DATA SUPPLIED:
_ _ _ _ _ _ _

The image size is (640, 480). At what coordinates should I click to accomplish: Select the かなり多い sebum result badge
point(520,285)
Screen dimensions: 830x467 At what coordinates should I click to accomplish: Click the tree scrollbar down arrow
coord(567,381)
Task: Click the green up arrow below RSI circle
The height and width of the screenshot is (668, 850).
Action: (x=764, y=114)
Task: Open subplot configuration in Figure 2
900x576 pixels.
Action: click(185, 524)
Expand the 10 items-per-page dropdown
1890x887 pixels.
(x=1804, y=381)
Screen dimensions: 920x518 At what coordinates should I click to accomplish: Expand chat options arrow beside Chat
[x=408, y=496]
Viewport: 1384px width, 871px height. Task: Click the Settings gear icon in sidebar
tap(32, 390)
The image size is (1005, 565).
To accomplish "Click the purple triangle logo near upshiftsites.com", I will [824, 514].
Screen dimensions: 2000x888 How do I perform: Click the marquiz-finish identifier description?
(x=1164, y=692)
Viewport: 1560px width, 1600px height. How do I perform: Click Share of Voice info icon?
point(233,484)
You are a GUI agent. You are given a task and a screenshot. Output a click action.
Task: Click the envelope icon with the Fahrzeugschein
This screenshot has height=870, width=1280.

_ _ _ _ _ _ _

PROBLEM STATEMENT: Restate the listing in full, word for word.

TASK SOLUTION:
The image size is (640, 480). At what coordinates should I click to accomplish: Select the かなり多い sebum result badge
point(520,285)
Screen dimensions: 830x467 At what coordinates should I click to accomplish: Click the tree scrollbar down arrow
coord(567,381)
Task: Click the green up arrow below RSI circle
The height and width of the screenshot is (668, 850).
Action: (x=764, y=114)
Task: Open subplot configuration in Figure 2
900x576 pixels.
Action: click(185, 524)
Expand the 10 items-per-page dropdown
1890x887 pixels.
(x=1804, y=381)
Screen dimensions: 920x518 At what coordinates should I click to accomplish: Expand chat options arrow beside Chat
[x=408, y=496]
Viewport: 1384px width, 871px height. Task: Click the Settings gear icon in sidebar
tap(32, 390)
The image size is (1005, 565).
To accomplish "Click the purple triangle logo near upshiftsites.com", I will [824, 514].
Screen dimensions: 2000x888 How do I perform: Click the marquiz-finish identifier description?
(x=1164, y=692)
Viewport: 1560px width, 1600px height. How do I perform: Click Share of Voice info icon?
point(233,484)
You are a GUI agent. You are given a task and a screenshot. Output a click action.
Task: Click the envelope icon with the Fahrzeugschein
This screenshot has height=870, width=1280.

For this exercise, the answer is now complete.